Страж стоял неподвижно, лицо его оставалось невозмутимым, как будто мы говорили на непонятном языке.

— Ох, сейчас я его жизни лишу… — Я взял Стража за плечо и сжал так, что кости захрустели. Зрачки тюремщика сузились в точки, он испытывал невероятную боль, но лицо его по-прежнему было лишено какого бы то ни было выражения, он даже не пытался вырваться.

К моему удивлению, всегда скорый на расправу Алеша сейчас вдруг стряхнул мою руку с плеча Стража и заговорил ласково:

— Не трожь его, Добрыня. Или ты не знаешь — не поет флейта разбитая?

— Он что, немой?!

— Не серди богатыря, Страж, горяч нынче Добрыня.

Словно дожидаясь именно этих слов, Страж запрокинул голову и безмолвно, как рыба, разинул рот. На месте языка у него был черный обрубок. Как видно, кому-то в Итили не понравилась разговорчивость его отца.

— Ладно-ладно, — продолжал все так же ласково Алеша, — никто тебя мучить не будет. Лучше вспомни, пожалуйста: Праксия, пятнадцать лет назад князем в тюрьму препровожденная. Заскучал по ней князь. Видать, Сила ее в нем зашевелилась. Если не доставить ему колдуньи этой, шума князь наделает, Итиль потревожит. А мы-то с Добрыней Итиль знаем и будить ее боимся. Миром все решить надо. Не можешь ты говорить, понимаем, но ответ-то все ж таки дай как-нибудь.

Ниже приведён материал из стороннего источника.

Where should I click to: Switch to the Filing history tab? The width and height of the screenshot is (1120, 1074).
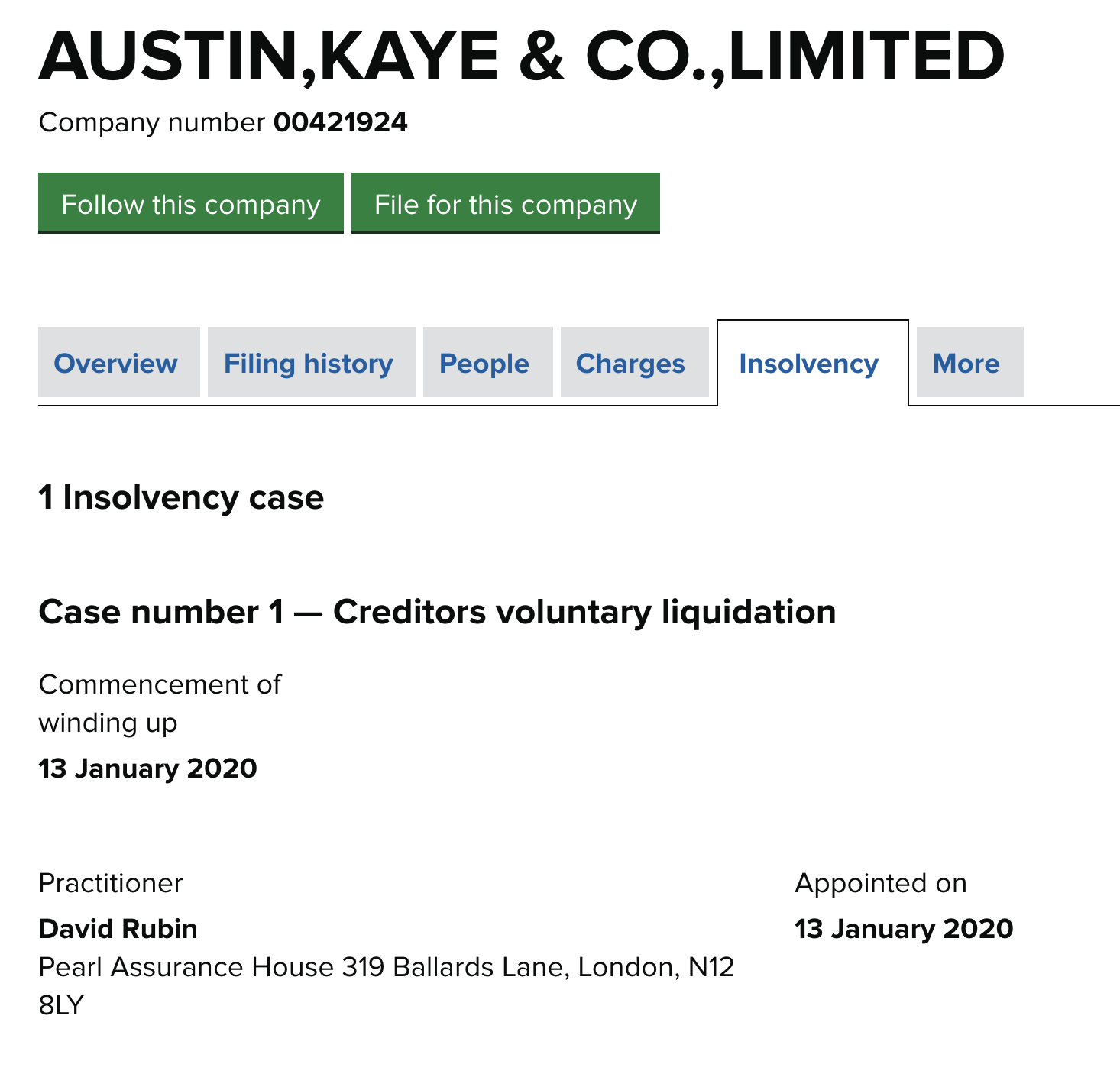pyautogui.click(x=309, y=364)
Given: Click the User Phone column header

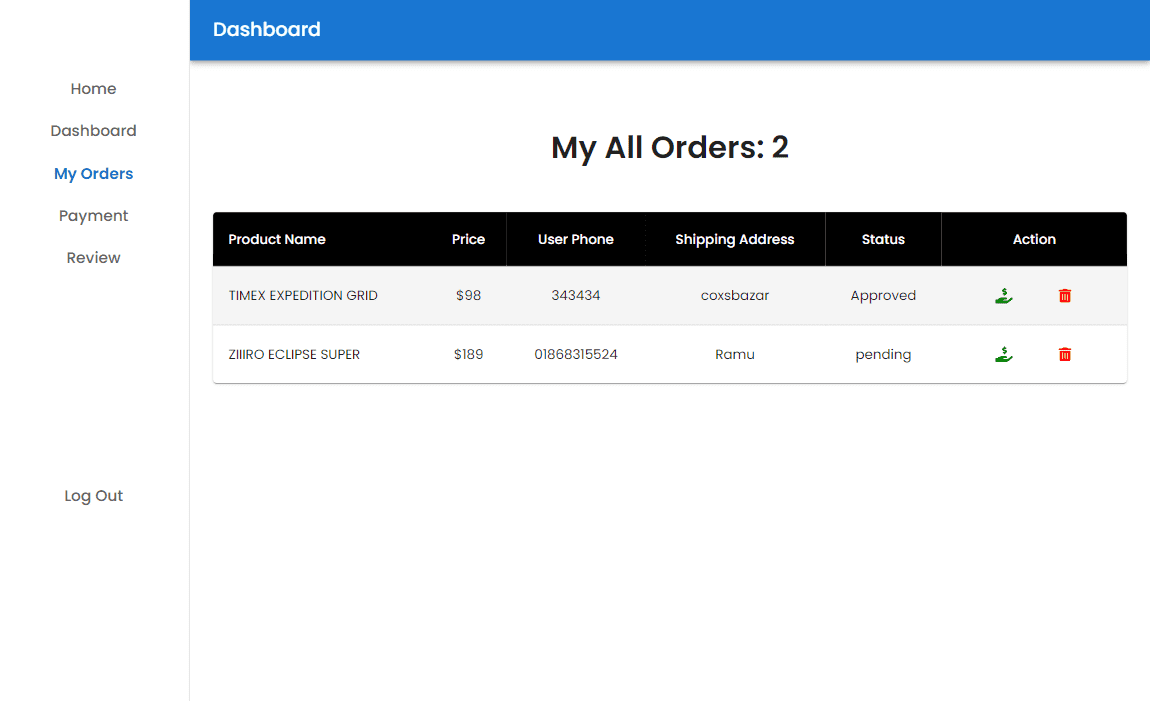Looking at the screenshot, I should pos(575,239).
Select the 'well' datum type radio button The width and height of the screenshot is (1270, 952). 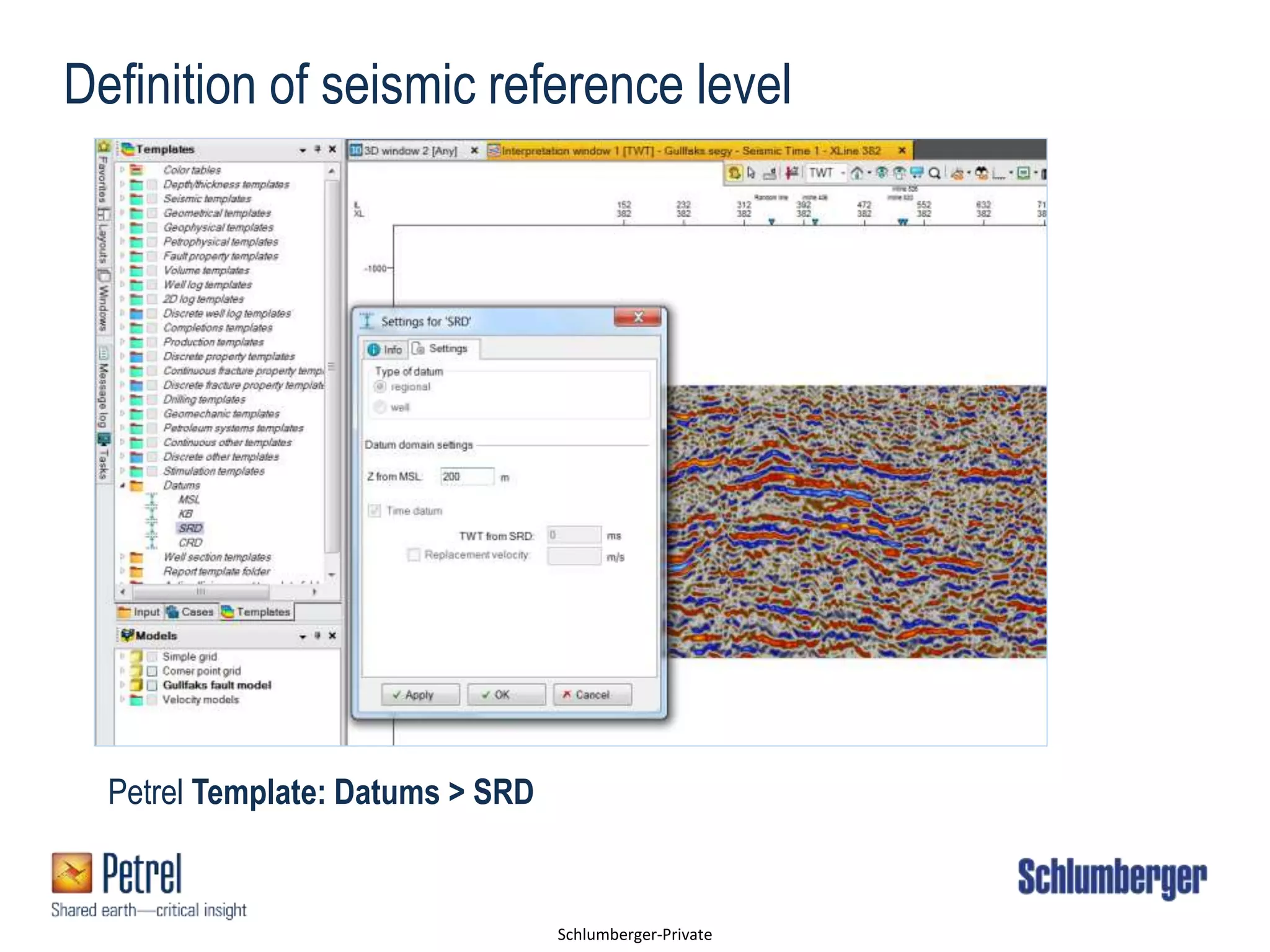tap(380, 407)
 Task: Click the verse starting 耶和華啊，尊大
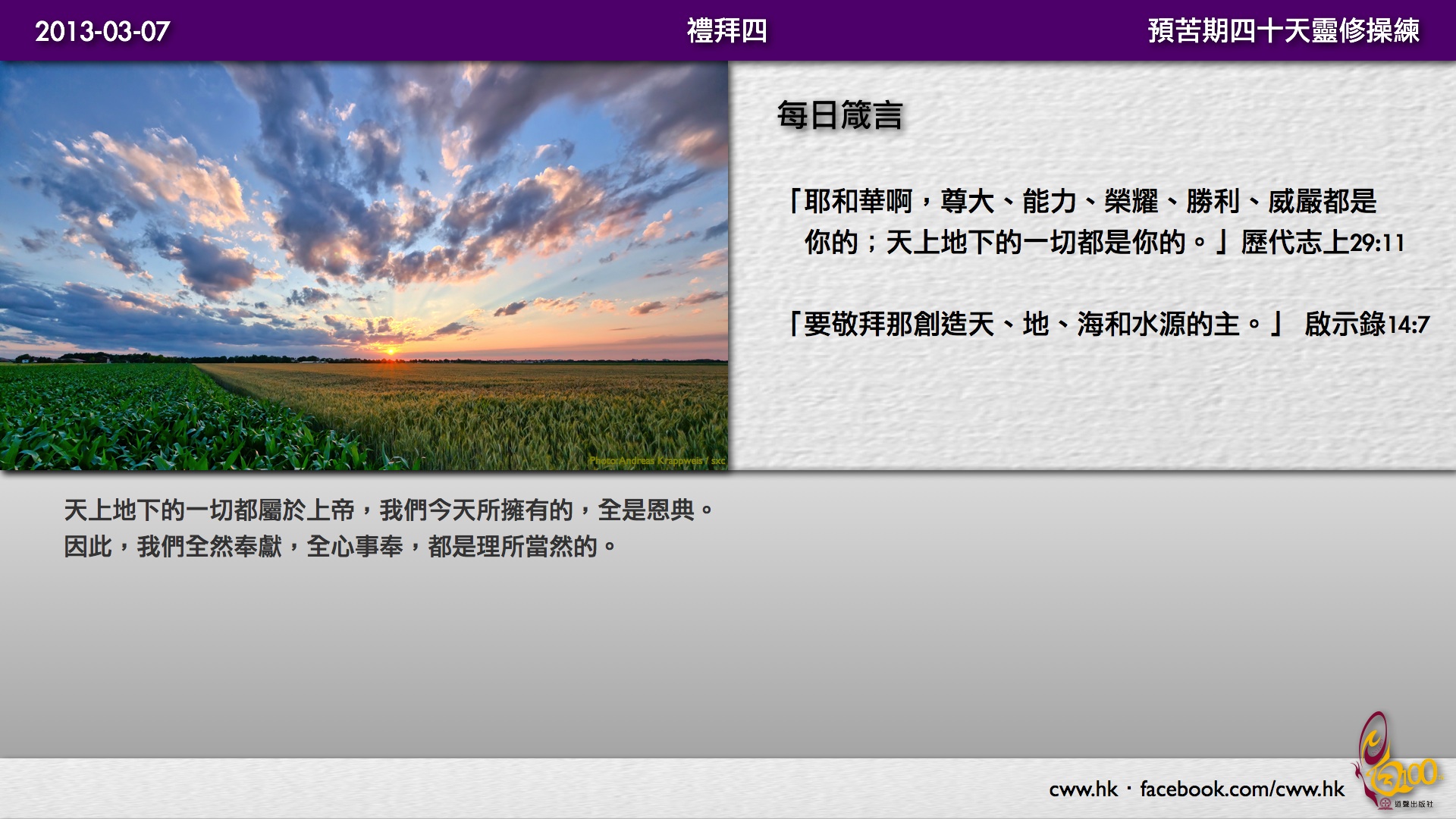1083,202
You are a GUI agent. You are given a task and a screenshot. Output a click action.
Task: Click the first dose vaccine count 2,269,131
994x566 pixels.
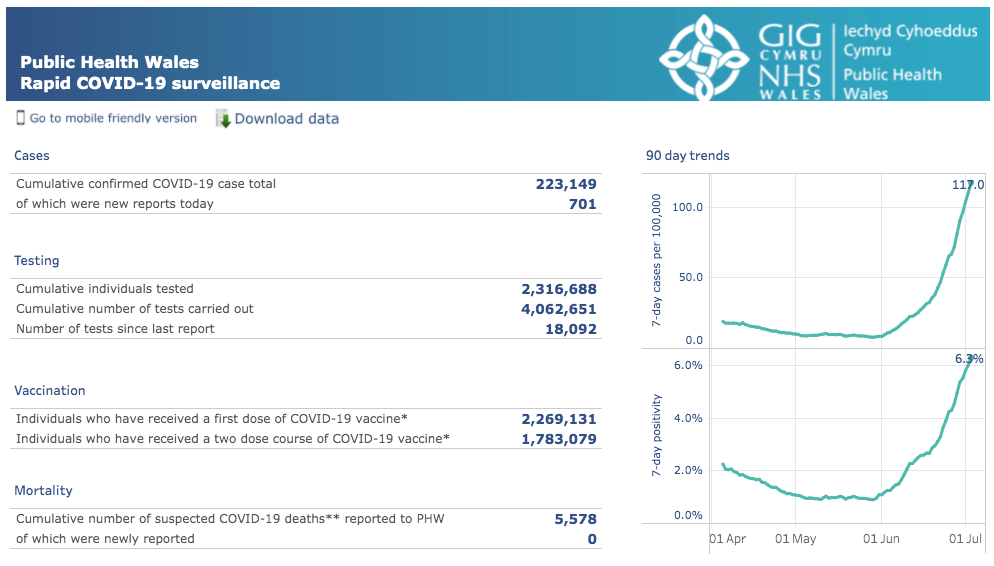(559, 419)
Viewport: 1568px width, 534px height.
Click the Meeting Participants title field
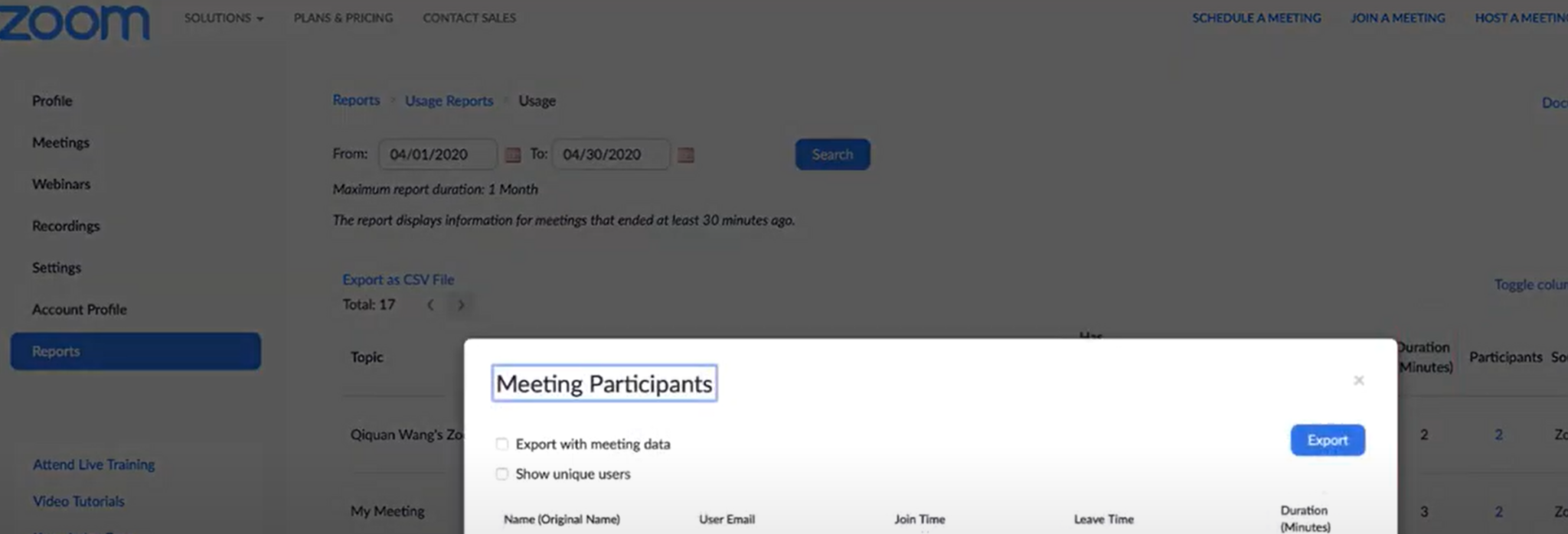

Страж посмотрел на Алешу пустыми глазами, потом повернулся и пошел в глубь коридора. Только я двинулся за ним, как он поворотился и выставил вперед ладонь, воспрещая мне путь.

— Мы здесь, здесь подождем, — ласково кивал Алеша. — Не бойся: не пойдет дальше Добрыня.

Когда Страж скрылся за поворотом, ласковое выражение тут же исчезло с лица Алеши, он нахмурился и, покусывая губы, стал к чему-то прислушиваться. Я же, как ни старался, не мог уловить ничего.

Мы прождали Стража долго. Наконец он бесшумно возник из-за угла и, не обращая никакого внимания на меня, прямиком направился к Алеше, что-то сжимая в кулаке. Подойдя совсем близко, он выставил кулак вперед и разжал ладонь. На ней лежали щепоть пепла и пять камушков.

Алеша радостно закивал:

— Понятно, спасибо, Страж, пять лет как скончалась Праксия, так и передадим князю, чтоб не рвал себе сердце попусту и Итиль не беспокоил зря. Ох, дай мне только пепел пальцем пошевелить…

Страж придвинулся к Алеше на полшага, в темноте почти неуловимо мелькнул Алешин кулак… Страж рухнул на пол как подкошенный.

Алеша наклонился над ним, вынул меч, вздохнул:

— Эх, старый я стал, мечом подранков добивать приходится. А раньше-то тем же самым кулаком весь дух вон вышибал… Пошли.

Перешагнув через мертвого, мы осторожно двинулись дальше.

— Слева хоромы его заветные, — шелестнул мне на ухо Алеша, — за угол поворачивай…

Комната, освещенная тем же тусклым светом, что и коридор, была без окон. Топчан, стол, две лавки, поставец с чарками, гневный лик бога Хорса в углу. Алеша, словно комната эта была ему знакома, без колебаний направился к столу, взялся обеими руками за крышку, резко рванул вверх… Обнажился неглубокий поддон. Он был разбит на ровные деревянные ячейки. Одни были пусты, в других лежало по целому ореху, в некоторых — по расколотому, во многих — камушки наподобие тех, что только что показал нам немой.

— Поди ж ты, счет ведут, — изумился я.

Алеша пожал плечами:

— А как не вести, небось часто проверяльщики приезжают… Не одна Ларна Итилью заведует… Шестьдесят семь мертвецов в подземелье лежат, двадцать девять пленников в ямах дрожат, а семерых пытают еще… Давно не было новых гостей в Итили… Посмотри-ка! — И он со смехом дернул меня за рукав.